TEXT FOR ANALYSIS
A proper field check doesn’t need to be dramatic. It just needs honesty. Gear that works in the shed but fails under movement is not set up properly.

Noise matters too. Loose hardware, metal-on-metal contact and unsecured contents can turn a good loadout into a rattling mess. Tape, strap keepers and disciplined packing solve a lot of that. So does carrying less rubbish you don’t need.

Retention is another part of proper use. If a tool, light, knife or radio can fall out during normal movement, your setup is unfinished. At the same time, over-retention creates its own problem. If you need two hands and ten seconds to draw something important, that’s not practical. Secure, but not buried.

Don’t overload for the sake of feeling prepared

A lot of bad setups come from good intentions. People want to be ready for everything, so they carry everything. Then the extra weight slows them down, wears them out, and makes the essentials harder to access.

Preparedness is not about stuffing every pouch. It’s about carrying what supports the task, the environment and the likely problems. Water, first aid, navigation, illumination, weather protection and mission-critical tools come first. Comfort items and nice-to-haves come later, if there’s room and a genuine reason.

In Australia, heat changes the equation quickly. Heavy, badly ventilated gear in warm conditions can wear you down fast. Hydration, breathable clothing layers and sensible load choices matter more than looking squared away.

Maintenance is part of proper use

If you want to know how to use tactical gear properly over time, maintenance is half the answer. Dirty, damaged or neglected gear fails at the worst time.

After use, check high-stress points first - stitching, buckles, zips, laces, hook-and-loop, MOLLE attachment points and any hard-wearing edges. Mud, salt, sweat and dust all shorten gear life if they’re left to sit. Clean gear according to the material, let it dry properly, and store it out of direct heat where possible.

Boot care matters more than many people think. Wet boots left in the boot of the ute can end up smelling foul, breaking down faster and fitting worse. Packs and pouches need the same level of attention. A blocked zip or frayed strap is easy to ignore until it costs you time.

Medical kits need regular checks as well. Expired contents, missing items or poorly packed components turn a first aid kit into dead weight. The same goes for batteries in torches, headlamps and electronics. If it matters, inspect it.

GIVEN INFORMATION
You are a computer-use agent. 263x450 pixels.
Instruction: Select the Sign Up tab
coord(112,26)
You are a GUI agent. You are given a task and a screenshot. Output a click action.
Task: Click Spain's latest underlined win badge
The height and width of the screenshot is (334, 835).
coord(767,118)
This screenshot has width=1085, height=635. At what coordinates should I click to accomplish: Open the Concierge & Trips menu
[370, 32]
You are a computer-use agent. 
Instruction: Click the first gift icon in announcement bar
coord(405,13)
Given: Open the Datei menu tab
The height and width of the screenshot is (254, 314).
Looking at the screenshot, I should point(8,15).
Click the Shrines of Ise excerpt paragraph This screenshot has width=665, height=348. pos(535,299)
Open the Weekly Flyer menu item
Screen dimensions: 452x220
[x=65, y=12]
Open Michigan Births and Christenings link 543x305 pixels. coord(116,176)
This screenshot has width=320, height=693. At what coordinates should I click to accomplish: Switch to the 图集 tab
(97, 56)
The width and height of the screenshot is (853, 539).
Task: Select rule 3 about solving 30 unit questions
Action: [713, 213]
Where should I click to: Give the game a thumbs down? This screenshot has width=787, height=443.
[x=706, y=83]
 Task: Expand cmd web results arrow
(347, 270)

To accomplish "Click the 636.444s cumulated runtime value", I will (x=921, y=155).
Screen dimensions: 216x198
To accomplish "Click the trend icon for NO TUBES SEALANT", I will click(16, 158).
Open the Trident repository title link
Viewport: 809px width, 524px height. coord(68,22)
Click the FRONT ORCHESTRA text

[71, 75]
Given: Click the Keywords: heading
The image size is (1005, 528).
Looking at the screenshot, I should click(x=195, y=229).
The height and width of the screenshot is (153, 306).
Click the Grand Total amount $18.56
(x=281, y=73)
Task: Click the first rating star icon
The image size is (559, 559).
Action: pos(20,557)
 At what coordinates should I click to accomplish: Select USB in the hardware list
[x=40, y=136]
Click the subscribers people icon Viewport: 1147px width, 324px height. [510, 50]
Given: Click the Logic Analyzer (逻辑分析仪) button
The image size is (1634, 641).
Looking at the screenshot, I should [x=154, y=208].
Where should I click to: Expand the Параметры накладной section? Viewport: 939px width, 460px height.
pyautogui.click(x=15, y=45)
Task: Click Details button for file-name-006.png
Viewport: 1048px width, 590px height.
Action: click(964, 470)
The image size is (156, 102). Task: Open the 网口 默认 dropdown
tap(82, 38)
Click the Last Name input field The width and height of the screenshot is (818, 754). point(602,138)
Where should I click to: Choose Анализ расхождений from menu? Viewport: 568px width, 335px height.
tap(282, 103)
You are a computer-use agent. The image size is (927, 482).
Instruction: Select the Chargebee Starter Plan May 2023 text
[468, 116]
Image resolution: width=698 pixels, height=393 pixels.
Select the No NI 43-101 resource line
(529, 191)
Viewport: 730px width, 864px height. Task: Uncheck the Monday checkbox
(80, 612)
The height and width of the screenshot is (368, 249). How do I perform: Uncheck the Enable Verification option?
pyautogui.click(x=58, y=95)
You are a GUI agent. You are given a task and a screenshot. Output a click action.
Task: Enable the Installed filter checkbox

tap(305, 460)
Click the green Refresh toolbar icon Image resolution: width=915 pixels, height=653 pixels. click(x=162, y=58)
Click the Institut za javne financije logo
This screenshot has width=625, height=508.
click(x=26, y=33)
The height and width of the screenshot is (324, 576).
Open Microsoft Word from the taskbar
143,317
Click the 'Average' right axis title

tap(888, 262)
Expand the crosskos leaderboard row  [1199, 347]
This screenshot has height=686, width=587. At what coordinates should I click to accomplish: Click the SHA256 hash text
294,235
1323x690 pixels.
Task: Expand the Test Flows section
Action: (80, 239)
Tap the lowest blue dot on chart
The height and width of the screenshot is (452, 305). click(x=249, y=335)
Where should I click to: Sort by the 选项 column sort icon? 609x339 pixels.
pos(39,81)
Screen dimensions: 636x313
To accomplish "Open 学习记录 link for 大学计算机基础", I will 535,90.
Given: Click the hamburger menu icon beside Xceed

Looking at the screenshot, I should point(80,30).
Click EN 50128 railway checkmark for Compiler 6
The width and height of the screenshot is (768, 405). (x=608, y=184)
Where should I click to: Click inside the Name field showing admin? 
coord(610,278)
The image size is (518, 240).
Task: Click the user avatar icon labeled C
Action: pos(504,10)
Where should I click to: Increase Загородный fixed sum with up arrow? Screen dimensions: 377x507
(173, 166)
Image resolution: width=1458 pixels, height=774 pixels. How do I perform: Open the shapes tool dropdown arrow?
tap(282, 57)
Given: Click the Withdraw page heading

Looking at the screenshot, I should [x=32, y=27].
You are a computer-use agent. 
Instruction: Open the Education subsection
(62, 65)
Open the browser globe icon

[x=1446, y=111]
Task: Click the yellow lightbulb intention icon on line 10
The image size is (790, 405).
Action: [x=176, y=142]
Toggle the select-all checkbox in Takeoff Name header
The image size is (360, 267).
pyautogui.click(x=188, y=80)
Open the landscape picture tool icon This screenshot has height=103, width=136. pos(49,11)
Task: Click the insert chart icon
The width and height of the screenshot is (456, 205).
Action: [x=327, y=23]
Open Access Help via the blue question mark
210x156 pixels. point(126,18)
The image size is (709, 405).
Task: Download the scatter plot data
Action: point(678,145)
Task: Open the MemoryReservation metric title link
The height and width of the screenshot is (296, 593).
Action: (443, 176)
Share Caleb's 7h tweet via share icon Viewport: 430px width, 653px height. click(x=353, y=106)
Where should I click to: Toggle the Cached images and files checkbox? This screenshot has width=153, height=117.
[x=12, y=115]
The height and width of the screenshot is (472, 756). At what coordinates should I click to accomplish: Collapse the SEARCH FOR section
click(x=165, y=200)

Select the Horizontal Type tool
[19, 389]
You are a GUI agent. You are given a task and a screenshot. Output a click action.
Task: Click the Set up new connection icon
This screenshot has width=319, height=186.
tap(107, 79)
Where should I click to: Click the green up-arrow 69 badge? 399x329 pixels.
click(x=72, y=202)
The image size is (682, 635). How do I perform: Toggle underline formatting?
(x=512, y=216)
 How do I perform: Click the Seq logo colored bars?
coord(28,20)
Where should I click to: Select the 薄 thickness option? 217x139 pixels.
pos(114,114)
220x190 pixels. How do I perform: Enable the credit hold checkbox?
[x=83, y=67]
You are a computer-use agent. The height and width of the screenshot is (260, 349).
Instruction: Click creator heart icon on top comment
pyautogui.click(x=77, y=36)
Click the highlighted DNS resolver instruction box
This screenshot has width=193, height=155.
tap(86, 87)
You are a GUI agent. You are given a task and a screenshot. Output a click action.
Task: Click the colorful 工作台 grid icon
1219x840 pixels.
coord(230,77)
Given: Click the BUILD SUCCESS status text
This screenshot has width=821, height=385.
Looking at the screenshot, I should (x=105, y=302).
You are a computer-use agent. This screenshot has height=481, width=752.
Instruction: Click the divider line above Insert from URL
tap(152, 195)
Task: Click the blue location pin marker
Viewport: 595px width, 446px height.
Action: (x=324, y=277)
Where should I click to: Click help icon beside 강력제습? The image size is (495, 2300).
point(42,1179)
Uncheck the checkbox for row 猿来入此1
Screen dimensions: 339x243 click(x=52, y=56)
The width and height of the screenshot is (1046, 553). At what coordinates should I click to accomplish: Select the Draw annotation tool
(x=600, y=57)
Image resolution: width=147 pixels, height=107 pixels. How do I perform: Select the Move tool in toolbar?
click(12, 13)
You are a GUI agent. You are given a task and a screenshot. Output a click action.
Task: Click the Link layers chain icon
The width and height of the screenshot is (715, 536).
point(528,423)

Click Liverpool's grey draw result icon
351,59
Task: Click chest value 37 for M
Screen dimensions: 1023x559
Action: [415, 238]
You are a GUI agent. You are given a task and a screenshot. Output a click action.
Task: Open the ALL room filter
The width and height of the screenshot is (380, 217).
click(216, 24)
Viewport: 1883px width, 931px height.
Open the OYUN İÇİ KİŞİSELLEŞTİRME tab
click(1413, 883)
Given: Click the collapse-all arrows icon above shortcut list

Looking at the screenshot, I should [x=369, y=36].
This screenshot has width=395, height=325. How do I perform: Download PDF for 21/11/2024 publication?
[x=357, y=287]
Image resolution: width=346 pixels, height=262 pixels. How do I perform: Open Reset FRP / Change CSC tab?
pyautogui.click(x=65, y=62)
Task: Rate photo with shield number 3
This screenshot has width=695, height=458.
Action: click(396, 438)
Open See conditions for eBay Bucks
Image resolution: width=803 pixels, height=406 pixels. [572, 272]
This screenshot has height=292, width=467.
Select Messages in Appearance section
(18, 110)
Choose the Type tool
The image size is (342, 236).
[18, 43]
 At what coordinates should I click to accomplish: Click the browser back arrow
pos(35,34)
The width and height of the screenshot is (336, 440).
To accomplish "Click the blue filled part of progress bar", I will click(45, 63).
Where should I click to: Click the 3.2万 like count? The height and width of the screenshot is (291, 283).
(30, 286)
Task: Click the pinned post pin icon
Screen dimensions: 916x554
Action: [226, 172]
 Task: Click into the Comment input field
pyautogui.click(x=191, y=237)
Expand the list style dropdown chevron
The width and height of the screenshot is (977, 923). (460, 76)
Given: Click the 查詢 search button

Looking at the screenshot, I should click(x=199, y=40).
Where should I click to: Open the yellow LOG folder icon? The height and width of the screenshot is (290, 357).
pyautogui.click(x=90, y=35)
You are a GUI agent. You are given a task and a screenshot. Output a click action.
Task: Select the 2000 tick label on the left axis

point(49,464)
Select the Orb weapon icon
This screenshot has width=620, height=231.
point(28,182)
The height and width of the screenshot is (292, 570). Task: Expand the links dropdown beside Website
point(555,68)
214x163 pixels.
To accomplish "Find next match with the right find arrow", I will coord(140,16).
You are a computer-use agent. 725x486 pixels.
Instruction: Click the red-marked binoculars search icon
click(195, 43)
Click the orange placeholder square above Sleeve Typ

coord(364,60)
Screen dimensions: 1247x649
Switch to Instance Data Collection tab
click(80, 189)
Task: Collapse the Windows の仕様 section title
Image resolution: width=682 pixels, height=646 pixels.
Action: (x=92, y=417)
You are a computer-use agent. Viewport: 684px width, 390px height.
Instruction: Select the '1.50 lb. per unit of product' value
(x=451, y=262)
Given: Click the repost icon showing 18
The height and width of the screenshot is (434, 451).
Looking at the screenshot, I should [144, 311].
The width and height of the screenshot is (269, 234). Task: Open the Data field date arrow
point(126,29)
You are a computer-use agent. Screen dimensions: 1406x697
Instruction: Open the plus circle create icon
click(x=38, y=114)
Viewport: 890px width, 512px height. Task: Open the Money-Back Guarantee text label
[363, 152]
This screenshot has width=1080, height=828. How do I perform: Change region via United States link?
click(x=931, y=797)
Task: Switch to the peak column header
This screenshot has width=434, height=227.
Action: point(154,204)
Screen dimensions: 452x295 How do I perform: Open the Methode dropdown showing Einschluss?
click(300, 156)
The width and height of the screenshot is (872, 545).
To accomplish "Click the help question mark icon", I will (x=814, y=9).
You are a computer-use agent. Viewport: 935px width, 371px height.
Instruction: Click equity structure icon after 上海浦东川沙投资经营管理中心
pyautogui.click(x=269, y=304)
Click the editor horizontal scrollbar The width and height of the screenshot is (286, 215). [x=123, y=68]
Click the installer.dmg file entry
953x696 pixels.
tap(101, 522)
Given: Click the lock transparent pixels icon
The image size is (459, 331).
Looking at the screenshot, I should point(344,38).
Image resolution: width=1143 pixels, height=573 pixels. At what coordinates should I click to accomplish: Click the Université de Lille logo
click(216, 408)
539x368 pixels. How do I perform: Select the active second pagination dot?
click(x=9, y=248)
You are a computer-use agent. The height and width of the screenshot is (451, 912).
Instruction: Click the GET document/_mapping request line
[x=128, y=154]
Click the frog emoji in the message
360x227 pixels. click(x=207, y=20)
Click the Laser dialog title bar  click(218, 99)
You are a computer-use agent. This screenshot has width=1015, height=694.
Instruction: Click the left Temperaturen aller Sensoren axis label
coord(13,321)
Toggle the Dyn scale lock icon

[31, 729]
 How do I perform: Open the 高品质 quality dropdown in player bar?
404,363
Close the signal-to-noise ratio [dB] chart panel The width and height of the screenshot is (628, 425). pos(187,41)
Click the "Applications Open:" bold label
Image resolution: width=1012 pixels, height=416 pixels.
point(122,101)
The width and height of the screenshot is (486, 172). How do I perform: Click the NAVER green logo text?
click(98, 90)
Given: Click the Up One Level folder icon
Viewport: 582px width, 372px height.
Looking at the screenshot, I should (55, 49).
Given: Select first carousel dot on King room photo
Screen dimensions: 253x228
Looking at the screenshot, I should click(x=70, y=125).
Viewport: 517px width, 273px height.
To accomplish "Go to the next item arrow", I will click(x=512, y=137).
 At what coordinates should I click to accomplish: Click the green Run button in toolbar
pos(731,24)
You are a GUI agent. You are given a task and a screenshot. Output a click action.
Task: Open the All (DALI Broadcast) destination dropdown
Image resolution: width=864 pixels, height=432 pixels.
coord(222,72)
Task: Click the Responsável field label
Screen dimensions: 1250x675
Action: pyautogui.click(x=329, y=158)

WORK TO COMPLETE
A. Answer these from the passage on using tactical gear:
(i) Which three things can turn a good loadout into a rattling mess?
(ii) Which items come first when choosing what to carry?
(iii) Which high-stress points should be checked first after use?
B. Write the next part of the passage on using tactical gear, following on from its final sentence.

ANSWERS TO EACH TASK
A.
(i) Loose hardware, metal-on-metal contact and unsecured contents.
(ii) Water, first aid, navigation, illumination, weather protection and mission-critical tools.
(iii) Stitching, buckles, zips, laces, hook-and-loop, MOLLE attachment points and any hard-wearing edges.

B.
Train with the gear you actually carry

There is no shortcut here. Familiarity comes from repetition, not from owning quality equipment.

If you carry a pack for work or outdoor use, train with that pack at realistic weight. If you wear gloves, practise fine motor tasks in them. If you rely on a belt, chest rig or admin pouch, rehearse using it when you’re puffed, sweaty or working in low light. You’re not trying to look tactical. You’re trying to remove hesitation.

This is especially important with first aid and emergency gear. Knowing where the kit is matters. Knowing how to deploy it under pressure matters more. The same applies to navigation tools, torches, radios and cutting tools.

Training also helps you trim the fat. After a few proper sessions, you’ll quickly learn what you use, what gets in the way, and what sounded useful online but has no place in your real setup.

Buy less, choose better, set it up right

There’s a reason experienced users tend to run clean, deliberate setups. They’ve already learned that more gear does not mean more capability. The right gear, fitted properly and used consistently, is what holds up.

That applies whether you’re Defence, security, emergency response, hunting, hiking or building a serious emergency loadout at home. Field-proven kit earns its keep when it fits the body, matches the task and stands up to repetition. If you’re buying from a specialist retailer like JustGoodKit, the real advantage is not just the gear itself. It’s getting equipment chosen for actual use, not shelf appeal.

Good tactical gear should make you more effective, not more cluttered. Set it up with intent, test it hard, and keep refining until it disappears into the job. That’s when you know it’s working.